In the records that follow, locate every line with "computer" and extract it.

START Input material

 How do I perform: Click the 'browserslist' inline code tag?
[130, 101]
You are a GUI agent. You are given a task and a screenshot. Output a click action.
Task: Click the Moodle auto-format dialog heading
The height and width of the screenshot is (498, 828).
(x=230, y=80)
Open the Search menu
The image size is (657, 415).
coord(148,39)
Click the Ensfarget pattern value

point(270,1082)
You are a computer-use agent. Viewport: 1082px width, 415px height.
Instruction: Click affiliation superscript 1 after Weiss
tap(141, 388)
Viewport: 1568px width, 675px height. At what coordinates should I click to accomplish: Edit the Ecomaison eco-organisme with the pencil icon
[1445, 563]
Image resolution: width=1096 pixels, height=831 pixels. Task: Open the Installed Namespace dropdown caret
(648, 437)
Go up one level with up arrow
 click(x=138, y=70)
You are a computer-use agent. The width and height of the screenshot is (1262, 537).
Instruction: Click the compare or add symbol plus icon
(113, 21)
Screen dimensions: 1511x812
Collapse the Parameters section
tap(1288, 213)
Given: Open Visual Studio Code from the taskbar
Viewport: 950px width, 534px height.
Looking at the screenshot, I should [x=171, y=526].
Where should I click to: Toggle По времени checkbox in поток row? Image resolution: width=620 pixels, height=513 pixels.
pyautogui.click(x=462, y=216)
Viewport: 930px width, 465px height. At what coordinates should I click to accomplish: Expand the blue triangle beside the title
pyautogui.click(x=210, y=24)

END Input material

**Written reply**
You are a computer-use agent. Viewport: 1082px width, 415px height.
You are a computer-use agent. The width and height of the screenshot is (1262, 537).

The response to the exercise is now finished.